To connect systems using asynchronous messages, there are quite a few solutions available. That said, they can be separated in two main types: message brokers and distributed logs. And even though they solve the same problem, it’s important to consider the concepts that they’ve been built on to understand in which situations they perform better.
Messages brokers are the classic messaging alternative. They consist of a broker that accepts messages from producers, puts them on a queue and routes them to the consumers. They’re usually quite sophisticated, providing features like:
- Message transformation and encoding
- Routing and filtering based on the contents of the message
- Consumers can subscribe to queues with names that follow a pattern
- Message transactions and rollbacks
- Queues can be configured to have exclusive consumers (task queues) or to send the same message to a set of consumers
It’s also worth noticing that, unlike distributed logs, once a message has been delivered to a consumer it cannot be replayed. If the need arises, the producer will have to republish the message.
Some of the most used message brokers are ActiveMQ, RabbitMQ and Amazon SQS.
Distributed logs are much simpler in comparison: producers can only write at the end of the log, and consumers can only read messages sequentially from an offset. But by having less features, they’re able to achieve higher throughputs. This is because sequential reads and writes are extremely fast, and the broker is not concerned about routing or transforming the messages. In fact, the broker doesn’t even store the offset of the consumers in the log, each consumer has to remember it.
Because logs are persistent, consumers can replay the same log entries whenever they want, just by providing the correct offset.

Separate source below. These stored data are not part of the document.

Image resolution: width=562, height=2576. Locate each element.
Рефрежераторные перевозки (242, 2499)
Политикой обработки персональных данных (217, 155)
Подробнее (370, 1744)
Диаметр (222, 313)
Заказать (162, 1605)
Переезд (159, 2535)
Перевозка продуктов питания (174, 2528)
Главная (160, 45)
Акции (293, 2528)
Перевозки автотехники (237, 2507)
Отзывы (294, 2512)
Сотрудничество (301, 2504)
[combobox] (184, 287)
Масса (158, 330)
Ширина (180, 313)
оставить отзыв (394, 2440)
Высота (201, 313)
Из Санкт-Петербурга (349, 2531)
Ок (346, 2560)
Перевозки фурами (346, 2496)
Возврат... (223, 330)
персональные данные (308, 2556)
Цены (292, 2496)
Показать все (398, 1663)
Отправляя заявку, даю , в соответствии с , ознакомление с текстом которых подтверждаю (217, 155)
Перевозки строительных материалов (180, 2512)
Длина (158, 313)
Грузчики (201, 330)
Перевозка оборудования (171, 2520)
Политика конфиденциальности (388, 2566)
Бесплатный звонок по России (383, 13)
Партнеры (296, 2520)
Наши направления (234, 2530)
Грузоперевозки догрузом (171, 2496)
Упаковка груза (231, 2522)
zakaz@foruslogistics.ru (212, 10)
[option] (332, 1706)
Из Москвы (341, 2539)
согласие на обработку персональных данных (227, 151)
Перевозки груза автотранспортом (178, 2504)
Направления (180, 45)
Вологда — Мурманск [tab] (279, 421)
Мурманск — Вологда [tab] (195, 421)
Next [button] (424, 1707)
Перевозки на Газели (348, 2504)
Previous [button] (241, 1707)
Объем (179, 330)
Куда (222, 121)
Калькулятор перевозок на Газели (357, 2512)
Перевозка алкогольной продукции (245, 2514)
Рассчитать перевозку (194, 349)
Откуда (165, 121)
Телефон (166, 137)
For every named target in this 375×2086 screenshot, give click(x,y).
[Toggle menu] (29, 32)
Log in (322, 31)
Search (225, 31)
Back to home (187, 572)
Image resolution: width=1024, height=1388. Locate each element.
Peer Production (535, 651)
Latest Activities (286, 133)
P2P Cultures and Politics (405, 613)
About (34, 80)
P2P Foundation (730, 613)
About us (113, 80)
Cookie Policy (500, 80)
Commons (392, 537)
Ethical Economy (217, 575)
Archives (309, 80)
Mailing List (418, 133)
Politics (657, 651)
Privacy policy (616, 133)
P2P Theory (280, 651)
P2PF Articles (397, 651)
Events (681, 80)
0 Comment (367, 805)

This is quite handy if you discover a bug in a consumer, because the messages can be replayed to produce the correct output.
The way to distribute the load across nodes is by using partition keys, which determine the log partition where events are stored. It’s important to choose a correct partition key, because events are only guaranteed to be ordered within the same partition. For example, if an application requires to process the events for a given user in order, you could use the user IP as partition key.
Because of their performance, distributed logs are often used as a source or destination of batch and near real-time data processing architectures. They are also commonly used to intake data from large scale sources, like behaviour tracking or connected devices. In a sense, this simplification to achieve greater performance and scalability it’s similar to what NoSQL databases did with traditional RDBMS.
The first and most well-known distributed log is LinkedIn’s Kafka, but Amazon’s Kinesis and Microsoft’s Event Hubs follow the same architecture.